Modula-2 relevance as systems language is quite easy to find out in some of his essays, and the companies selling compilers for Acorn, Amiga and PC.
You said that "One could argue that Modula-2 was an attempt to fix Pascal for the industry". By 1981, the C/Unix team was no longer a "rogue research group" in a closet; they were the architects of the dominant industrial paradigm shift (with Apollo Computer, Sun Microsystems, Silicon Graphics, and even Microsoft all using Unix and C). That's why I mentioned it. Wirth didn't care because his concern wasn't industry. Pascal users helped themselves: e.g.
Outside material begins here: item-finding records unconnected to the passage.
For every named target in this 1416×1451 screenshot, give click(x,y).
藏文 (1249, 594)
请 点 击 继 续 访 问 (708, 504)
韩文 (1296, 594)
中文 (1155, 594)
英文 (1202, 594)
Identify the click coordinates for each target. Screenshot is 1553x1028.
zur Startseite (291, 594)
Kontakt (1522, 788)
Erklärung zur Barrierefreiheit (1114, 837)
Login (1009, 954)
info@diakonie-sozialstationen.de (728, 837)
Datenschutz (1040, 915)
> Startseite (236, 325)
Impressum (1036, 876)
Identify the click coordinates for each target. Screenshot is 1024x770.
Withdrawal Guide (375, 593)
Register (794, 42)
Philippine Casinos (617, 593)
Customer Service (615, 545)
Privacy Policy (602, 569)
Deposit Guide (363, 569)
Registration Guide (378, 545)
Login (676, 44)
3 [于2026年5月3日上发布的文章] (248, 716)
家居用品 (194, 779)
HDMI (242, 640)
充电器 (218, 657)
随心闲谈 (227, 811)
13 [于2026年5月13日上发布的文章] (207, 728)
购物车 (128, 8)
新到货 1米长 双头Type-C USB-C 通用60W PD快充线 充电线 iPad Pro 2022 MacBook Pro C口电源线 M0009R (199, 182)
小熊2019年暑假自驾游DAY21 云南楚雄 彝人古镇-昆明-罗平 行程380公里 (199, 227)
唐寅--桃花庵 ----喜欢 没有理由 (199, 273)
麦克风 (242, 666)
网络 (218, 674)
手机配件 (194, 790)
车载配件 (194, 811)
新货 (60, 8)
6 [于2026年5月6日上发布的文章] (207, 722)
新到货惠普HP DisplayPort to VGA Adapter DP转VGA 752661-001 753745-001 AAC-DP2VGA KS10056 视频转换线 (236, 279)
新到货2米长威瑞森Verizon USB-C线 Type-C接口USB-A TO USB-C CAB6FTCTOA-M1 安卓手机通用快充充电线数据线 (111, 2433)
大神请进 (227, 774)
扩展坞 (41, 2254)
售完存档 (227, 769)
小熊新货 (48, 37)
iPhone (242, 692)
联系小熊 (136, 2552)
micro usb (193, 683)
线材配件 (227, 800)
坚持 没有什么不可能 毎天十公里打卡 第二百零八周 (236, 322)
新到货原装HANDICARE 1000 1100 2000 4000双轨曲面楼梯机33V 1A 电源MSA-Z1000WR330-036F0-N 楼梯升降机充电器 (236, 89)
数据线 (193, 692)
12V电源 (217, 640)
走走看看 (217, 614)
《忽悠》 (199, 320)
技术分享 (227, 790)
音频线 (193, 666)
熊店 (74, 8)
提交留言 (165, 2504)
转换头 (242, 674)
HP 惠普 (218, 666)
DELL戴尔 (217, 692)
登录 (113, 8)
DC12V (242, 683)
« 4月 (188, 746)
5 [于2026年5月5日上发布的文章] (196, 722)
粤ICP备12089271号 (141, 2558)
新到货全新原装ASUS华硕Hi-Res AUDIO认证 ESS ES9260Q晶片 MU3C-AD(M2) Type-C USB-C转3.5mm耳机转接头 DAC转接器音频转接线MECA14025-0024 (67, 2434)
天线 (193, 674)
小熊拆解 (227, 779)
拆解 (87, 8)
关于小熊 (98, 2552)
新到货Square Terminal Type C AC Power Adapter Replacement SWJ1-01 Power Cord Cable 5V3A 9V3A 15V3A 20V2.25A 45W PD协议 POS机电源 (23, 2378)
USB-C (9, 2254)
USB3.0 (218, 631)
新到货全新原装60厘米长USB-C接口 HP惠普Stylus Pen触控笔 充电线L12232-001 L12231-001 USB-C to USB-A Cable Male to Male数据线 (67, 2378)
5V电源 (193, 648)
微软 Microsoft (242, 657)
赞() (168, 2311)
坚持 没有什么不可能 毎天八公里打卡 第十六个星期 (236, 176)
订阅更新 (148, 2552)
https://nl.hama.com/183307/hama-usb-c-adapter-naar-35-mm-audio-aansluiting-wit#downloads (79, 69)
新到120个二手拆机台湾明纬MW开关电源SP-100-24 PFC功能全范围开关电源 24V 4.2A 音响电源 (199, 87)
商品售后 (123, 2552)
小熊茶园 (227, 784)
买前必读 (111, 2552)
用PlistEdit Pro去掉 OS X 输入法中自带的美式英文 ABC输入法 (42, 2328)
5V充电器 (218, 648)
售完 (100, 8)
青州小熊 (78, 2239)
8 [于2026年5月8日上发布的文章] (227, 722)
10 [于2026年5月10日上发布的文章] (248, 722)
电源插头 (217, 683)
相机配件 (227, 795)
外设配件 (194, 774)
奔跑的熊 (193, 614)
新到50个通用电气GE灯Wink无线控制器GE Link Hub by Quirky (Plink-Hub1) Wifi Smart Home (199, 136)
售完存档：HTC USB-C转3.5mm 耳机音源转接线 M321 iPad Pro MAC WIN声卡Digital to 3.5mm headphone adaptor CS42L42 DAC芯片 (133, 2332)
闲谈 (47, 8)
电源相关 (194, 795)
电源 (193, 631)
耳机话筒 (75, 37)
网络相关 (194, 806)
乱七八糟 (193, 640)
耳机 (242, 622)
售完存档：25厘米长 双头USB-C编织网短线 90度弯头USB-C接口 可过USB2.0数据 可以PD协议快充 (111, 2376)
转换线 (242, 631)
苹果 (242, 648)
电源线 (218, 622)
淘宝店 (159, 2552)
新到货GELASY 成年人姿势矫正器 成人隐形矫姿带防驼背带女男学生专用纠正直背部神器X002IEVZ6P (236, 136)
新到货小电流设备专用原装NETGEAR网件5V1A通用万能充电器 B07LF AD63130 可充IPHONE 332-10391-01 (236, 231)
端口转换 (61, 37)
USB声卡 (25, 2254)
Lisa Pascal essentially included all features from C, which according to Kernighan (who referred to Wirth's original Pascal, not the derivatives) were missing, and even a module and separate compilation concept (four years before Turbo Pascal); they could have used Modula-2, which was around at the time. While Modula-2 was hypothetically a "systems language", it lacked the pragmatic "dirty" features that C, Lisa Pascal, and Turbo Pascal embraced to actually build operating systems and drivers on commodity hardware (unless, again, they were added as an extension by the compiler vendors). E.g. Topspeed Modula supported inline assembly, Acorn Modula included extensions to call software interrupts directly with register mapping; almost all commercial vendors added extensions to bypass strict typing, or direct pointer increment/decrement to support C-style array traversal.
It is irritating that apparently C is fine having endless compiler extensions without which ISO C is equally unusable to implement an operating system[0], a sign of greatness, while the same argument is used to point out as design flaws when it isn't C we are talking about.
[0] - Unless helped by an external assembler, just like on the UNIX rewrite, when K&R C was initially created.
I'm not advocating for C (I wouldn't implement an Oberon/Pascal/Modula inspired C replacement otherwise). C was mostly adopted by industry because it came with Unix and had to be used by the many Unix-based workstation vendors to adapt and extend the OS for their specific need/brand. That a significant OS can be written in C without extensions is demonstrated by the many Unix versions themselves. There is always a remainder which has to be implemented in assembler (e.g. to achieve the system state required to run C functions at all). I can also confirm from my own long-time experience implementing embedded (microcontroller) systems in C that it is possible with standard C. But that's not the point. We were discussing about Wirt's minimalism and his focus on his own and the need of his students (vs. the need of industry). I think Wirth's role and influence are generally romanticized. He was innovative, but he did his own thing. The impact of his work on the industry is almost exclusively in a significantly modified/extended form. These extensions/modifications never came from Wirth himself, and only in exceptional cases did they have “his blessing” (e.g., Object Pascal or Modula-3). It was precisely his aforementioned minimalism that led him to focus on the things that were important to him, rather than on the needs of the industry, whether justified or not.